Rewrite every line in full, from the line with "You are a computer-use" to the line with "pyautogui.click(x=1340, y=778)", and add 116 to each coordinate in the answers.

**AVAILABLE DATA**
--- start ---

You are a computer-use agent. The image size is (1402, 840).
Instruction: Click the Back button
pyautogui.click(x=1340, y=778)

--- end ---
--- start ---

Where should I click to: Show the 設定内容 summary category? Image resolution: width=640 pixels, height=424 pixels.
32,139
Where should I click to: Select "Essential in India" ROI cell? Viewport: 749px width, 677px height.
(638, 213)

--- end ---

**OUTPUT OF THE TASK**
You are a computer-use agent. The image size is (1402, 840).
Instruction: Click the Back button
pyautogui.click(x=1456, y=894)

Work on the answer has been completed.